Driving home from Kansas City late last night, a blast from the past transported me back to being a kid, jumping on my bed in music-induced ecstasy because my favorite song, “MacArthur’s Park,” was being played on Cousin Brucie’s Top 40 station. What can I say? I had really bad taste, leaping from chair to bed in time with lines I pondered for years, such as “The sweet green icing flowing down/ Someone left out the cake out in the rain.” There was even a time when I was about 12 that I finally solved the mystery of the song’s illusive and just plain awful lyrics although the meaning was so abstract and fleeting that I quickly forgot it.
Yes, I sang diva-style on my bed, using my hair brush as a mic, “I don’t think that I can make it” and “I will take my life into my hands/ and I will uuuuuuse it,” feeling so strongly every nuance — I was sure at the time — of those words. I changed dance moves and speed for the three different tempos of that very long song, and I even cried on more than more occasion when Richard Harris sang, with such feeling too, “After all the loves of my life/ you will be the one/ and I’ll be wondering why.” This song convinced me that love was intractably tragic, and one could never recover from the one who got away.
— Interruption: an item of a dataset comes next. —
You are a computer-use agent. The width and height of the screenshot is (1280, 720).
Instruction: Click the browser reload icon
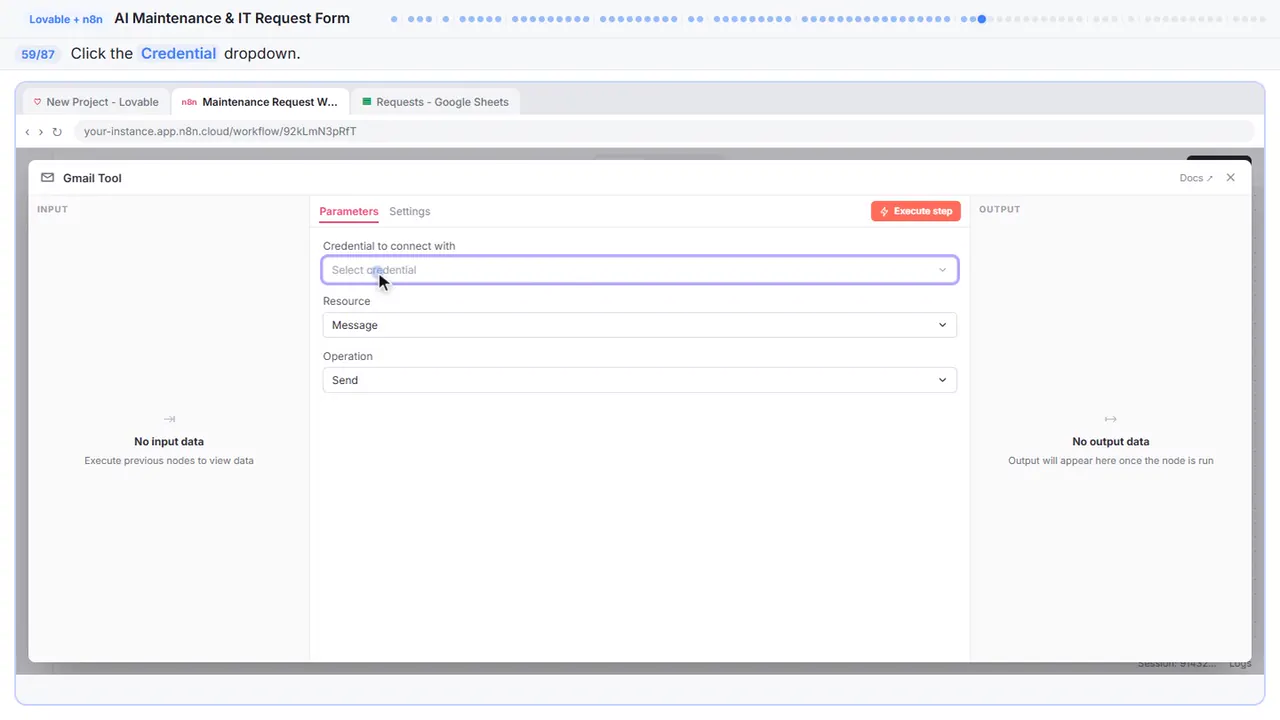[x=57, y=132]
I’m happy to report that the song’s message was false although kind of delightfully, in an over the top kind of way, lushly romantic like nobody’s business. Also, just as I went from Rod McKuen (oy!) as the first poet I loved only to redeem myself by graduating quickly to T.S. Eliot and e.e. cummings (a lovely married, British couple, I told myself), I went from Richard Harris, lyricist supreme in my young brain, to Joni Mitchell, a goddess of songwriting I could easily stick with and learn from my whole life.
Still, when I hear Harris sing, “There will be another dream for me” for that strange line about “Never catch me looking at the sun,” my heart points toward the song and melts just a little.